*Task statement*. From the records below, please repeat exactly the line that has "This screenshot has width=153, height=207.", the line that has "This screenshot has height=193, width=344.", and every line between them, and nothing else.

*Dataset*.
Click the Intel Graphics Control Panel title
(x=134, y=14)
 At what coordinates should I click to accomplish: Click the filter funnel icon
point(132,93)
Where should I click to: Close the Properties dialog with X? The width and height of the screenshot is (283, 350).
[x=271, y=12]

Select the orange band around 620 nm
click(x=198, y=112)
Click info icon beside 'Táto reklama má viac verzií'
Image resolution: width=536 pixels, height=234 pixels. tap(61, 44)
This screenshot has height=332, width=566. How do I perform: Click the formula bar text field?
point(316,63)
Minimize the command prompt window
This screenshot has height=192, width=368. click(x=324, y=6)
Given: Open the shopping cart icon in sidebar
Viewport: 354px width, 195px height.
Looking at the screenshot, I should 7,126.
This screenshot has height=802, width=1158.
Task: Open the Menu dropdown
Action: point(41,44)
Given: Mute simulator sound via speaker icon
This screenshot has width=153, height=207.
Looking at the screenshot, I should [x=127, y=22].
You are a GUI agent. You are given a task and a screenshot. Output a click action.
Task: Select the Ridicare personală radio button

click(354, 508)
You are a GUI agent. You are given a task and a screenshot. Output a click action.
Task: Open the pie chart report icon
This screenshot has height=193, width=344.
* * *
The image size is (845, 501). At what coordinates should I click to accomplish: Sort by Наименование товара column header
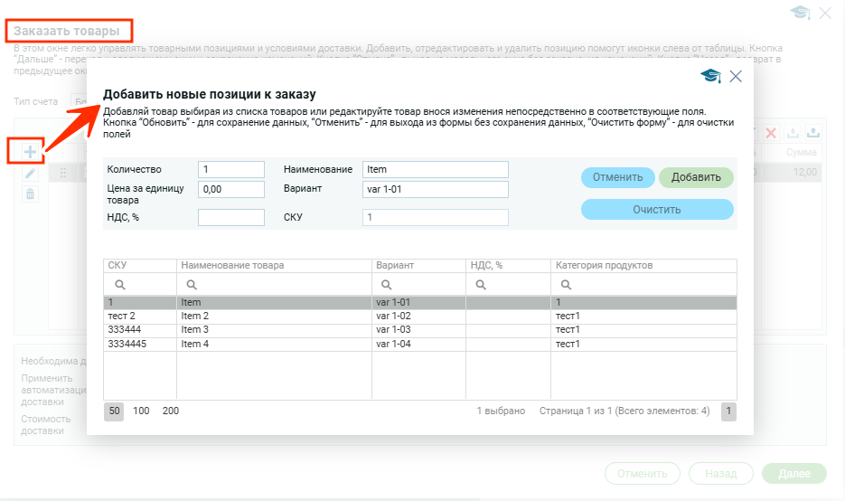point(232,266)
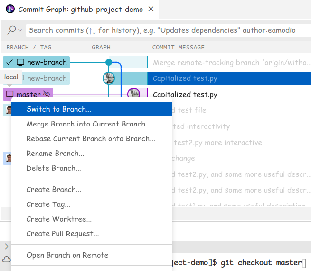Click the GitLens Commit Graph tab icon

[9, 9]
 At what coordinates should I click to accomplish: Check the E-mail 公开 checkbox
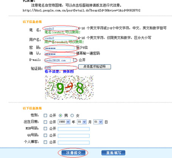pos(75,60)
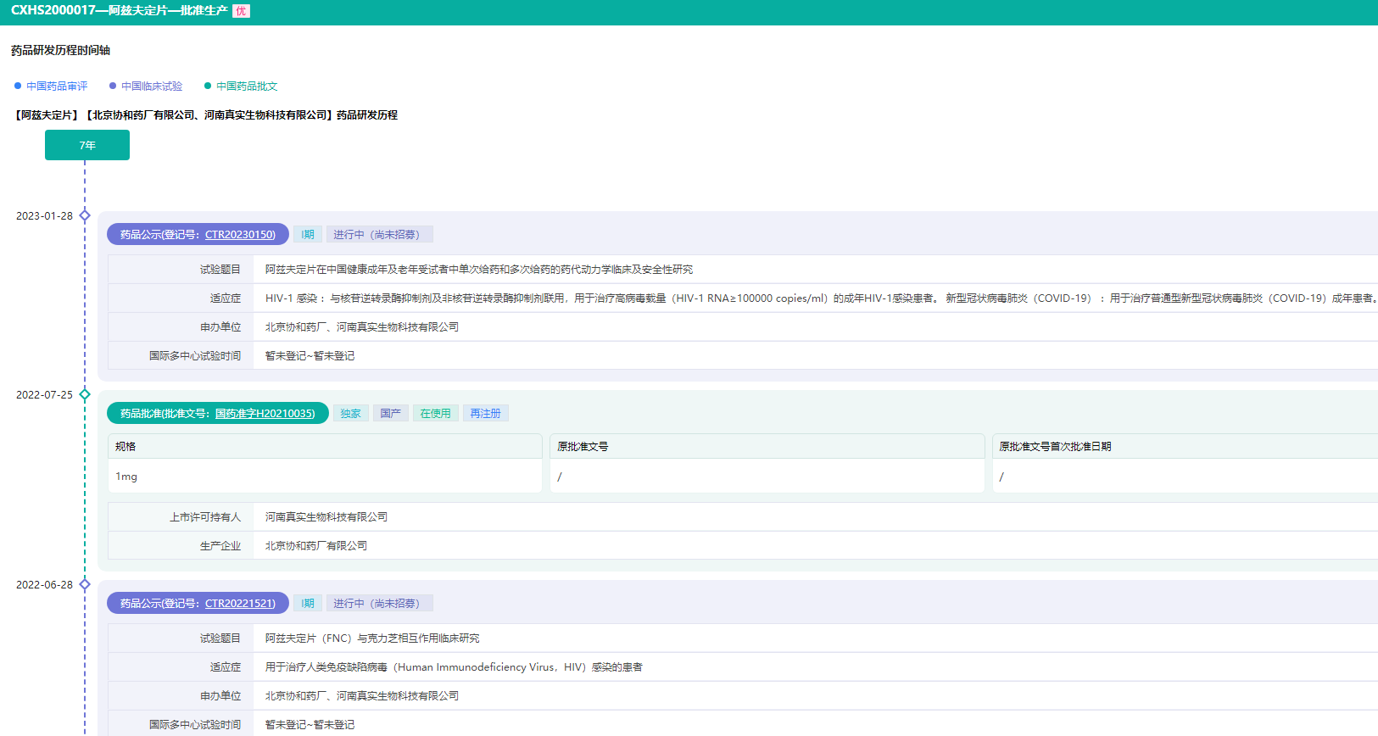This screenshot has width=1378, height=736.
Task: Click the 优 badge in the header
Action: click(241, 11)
* * *
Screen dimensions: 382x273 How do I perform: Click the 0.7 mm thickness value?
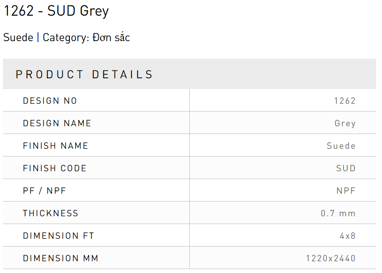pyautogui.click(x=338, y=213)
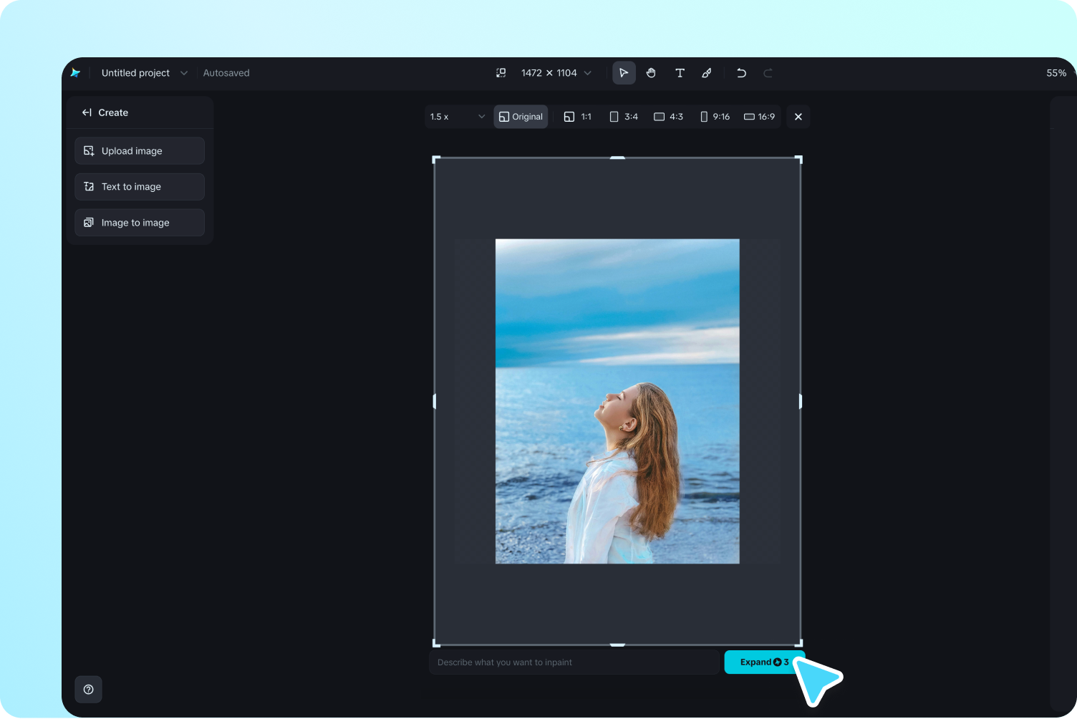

*Expected output*.
This screenshot has width=153, height=207.
Looking at the screenshot, I should [x=127, y=22].
You are a GUI agent. You are given a task and a screenshot. Output a click action.
Task: Select the Ridicare personală radio button

click(354, 508)
You are a GUI agent. You are given a task and a screenshot. Output a click action.
Task: Open the pie chart report icon
This screenshot has height=193, width=344.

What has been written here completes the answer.